* [Task statement]:
Update the entries between the lines holding "Image resolution: width=1240" and "click(43, 43)", inclusive, replacing "toolbar" with "ribbon" and leaving everything else unchanged. Omit the pictures from your output.

* [Exercise data]:
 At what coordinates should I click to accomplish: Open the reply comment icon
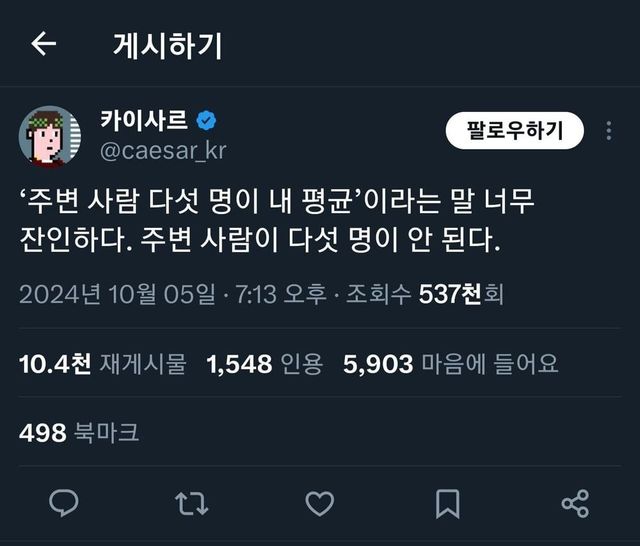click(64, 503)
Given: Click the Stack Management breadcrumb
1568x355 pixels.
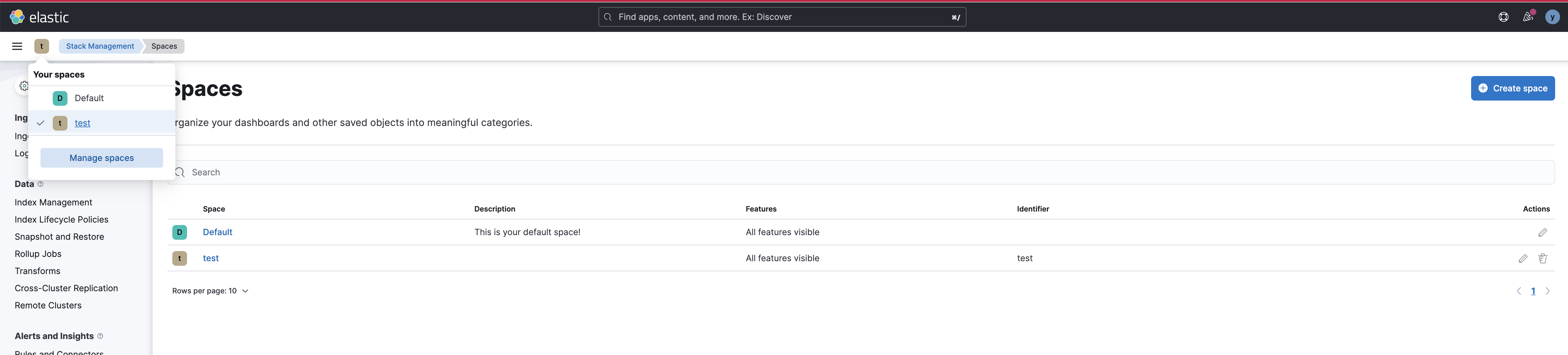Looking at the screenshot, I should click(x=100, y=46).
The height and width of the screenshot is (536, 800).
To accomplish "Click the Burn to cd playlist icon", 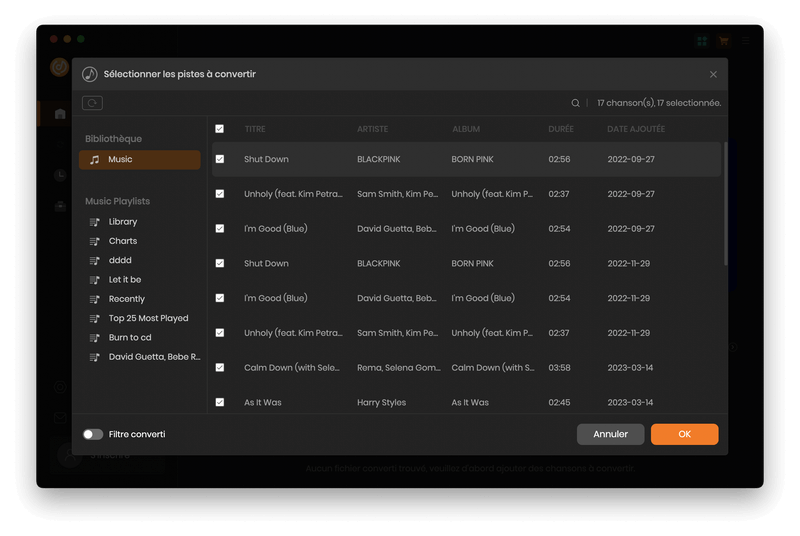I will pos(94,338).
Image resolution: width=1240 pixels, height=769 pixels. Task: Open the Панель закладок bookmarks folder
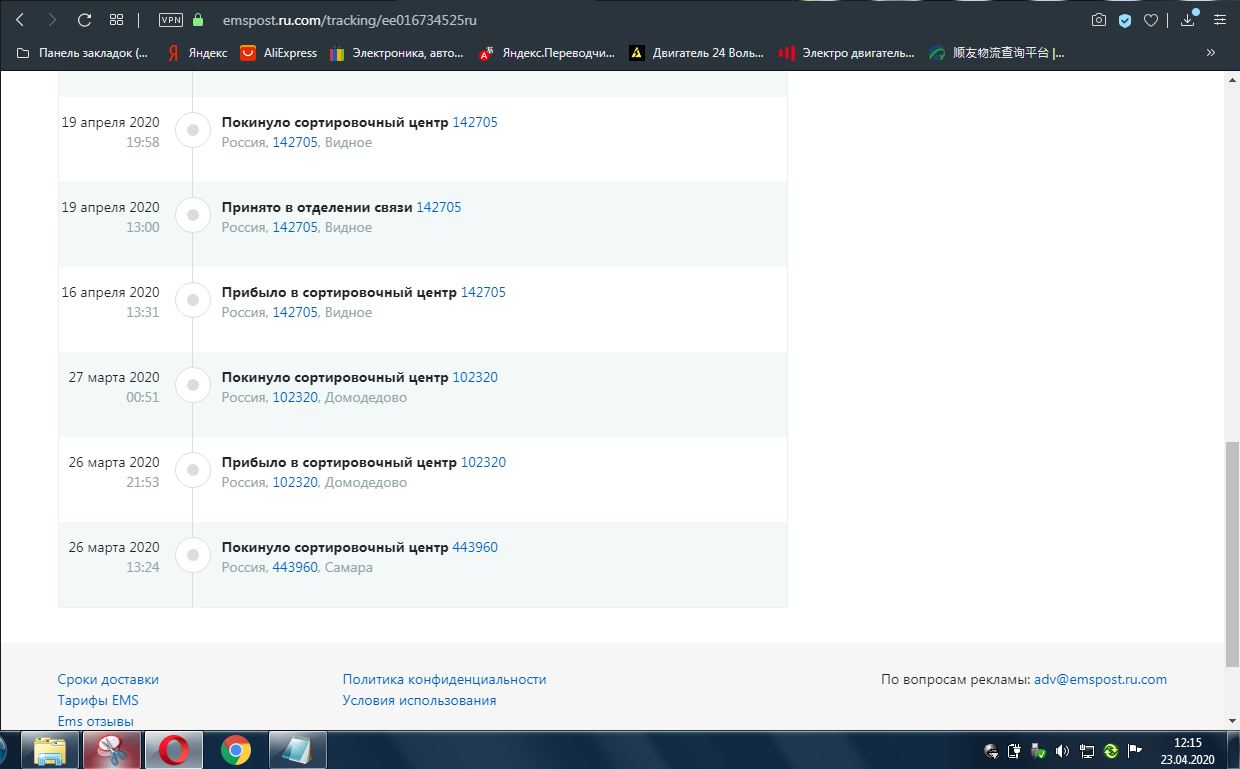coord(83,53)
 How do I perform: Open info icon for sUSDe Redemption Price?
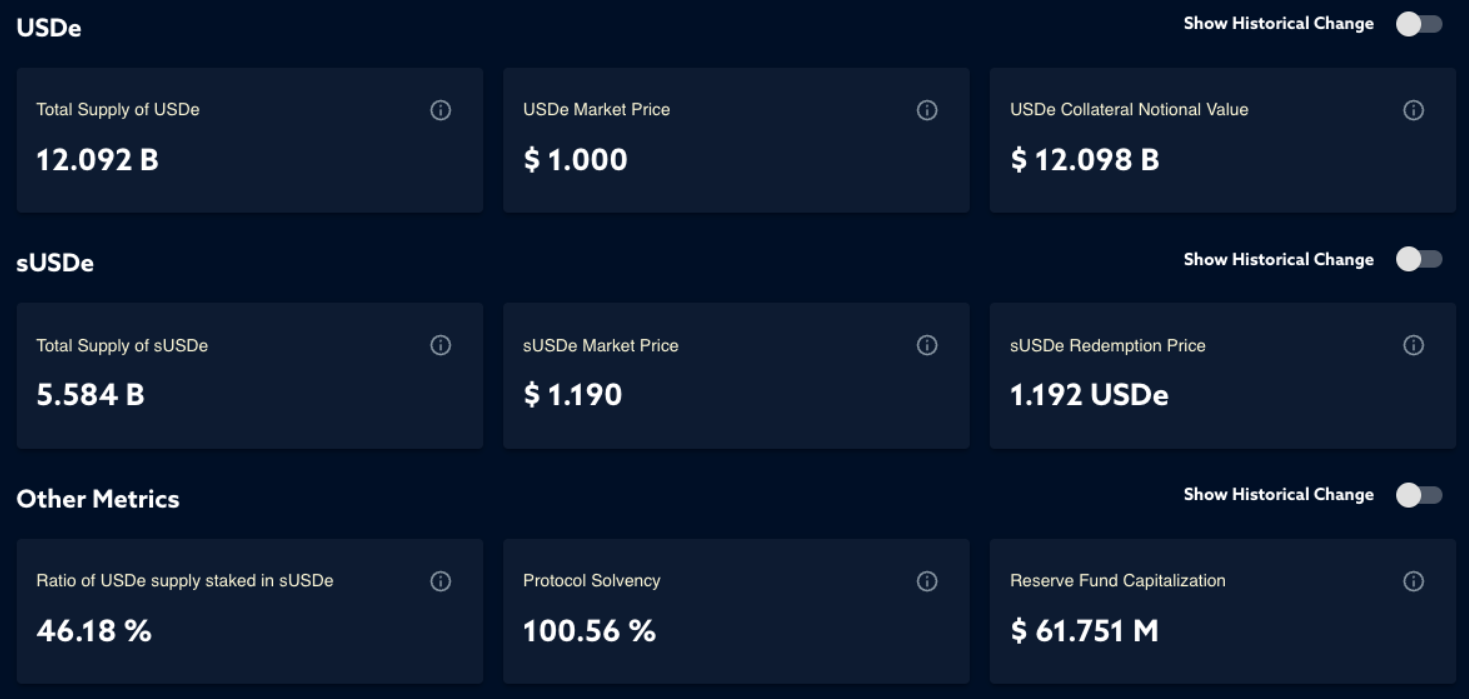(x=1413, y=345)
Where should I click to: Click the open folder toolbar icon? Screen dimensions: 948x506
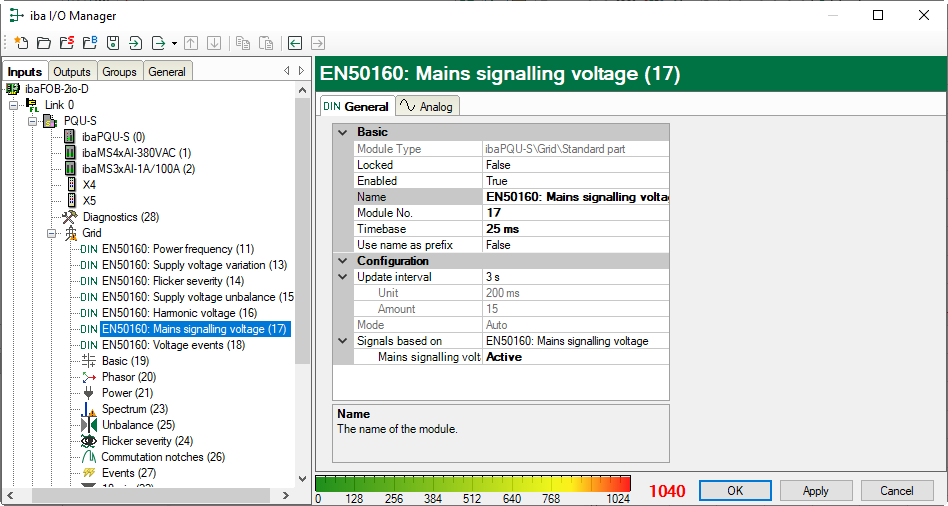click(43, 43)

==

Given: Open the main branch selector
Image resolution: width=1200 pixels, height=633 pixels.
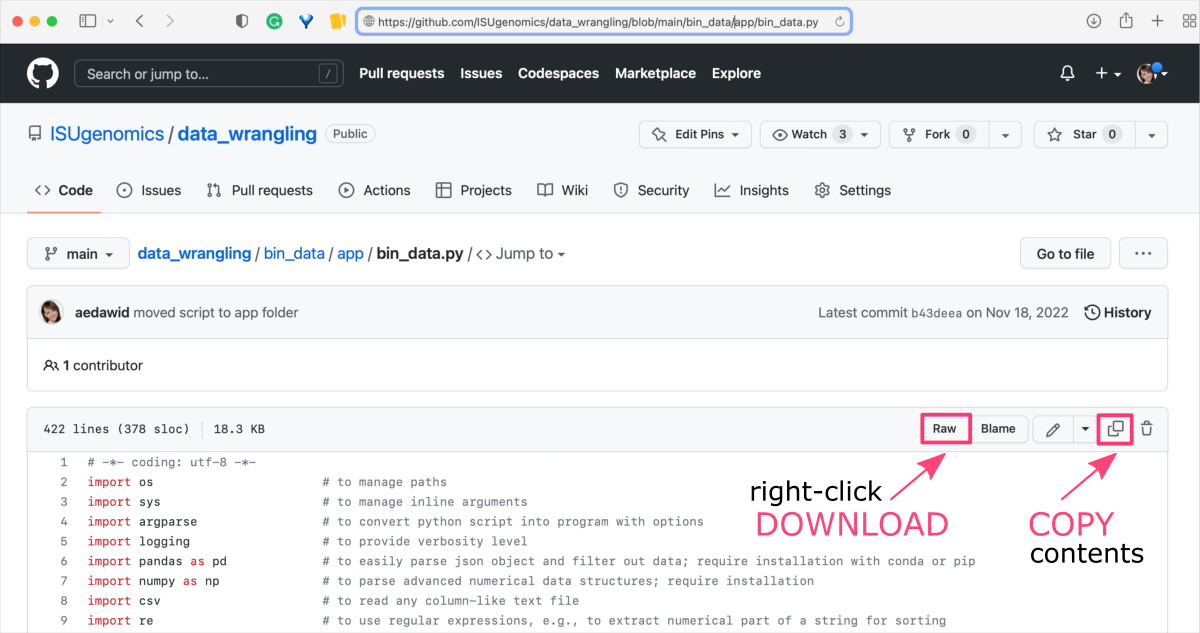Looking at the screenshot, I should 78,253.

* [Complete output]:
Image resolution: width=1240 pixels, height=769 pixels. Task: Open the Панель закладок bookmarks folder
coord(83,53)
 How do I perform: Open info icon for sUSDe Redemption Price?
(x=1413, y=345)
Where should I click to: Click the open folder ribbon icon? Screen dimensions: 948x506
click(43, 43)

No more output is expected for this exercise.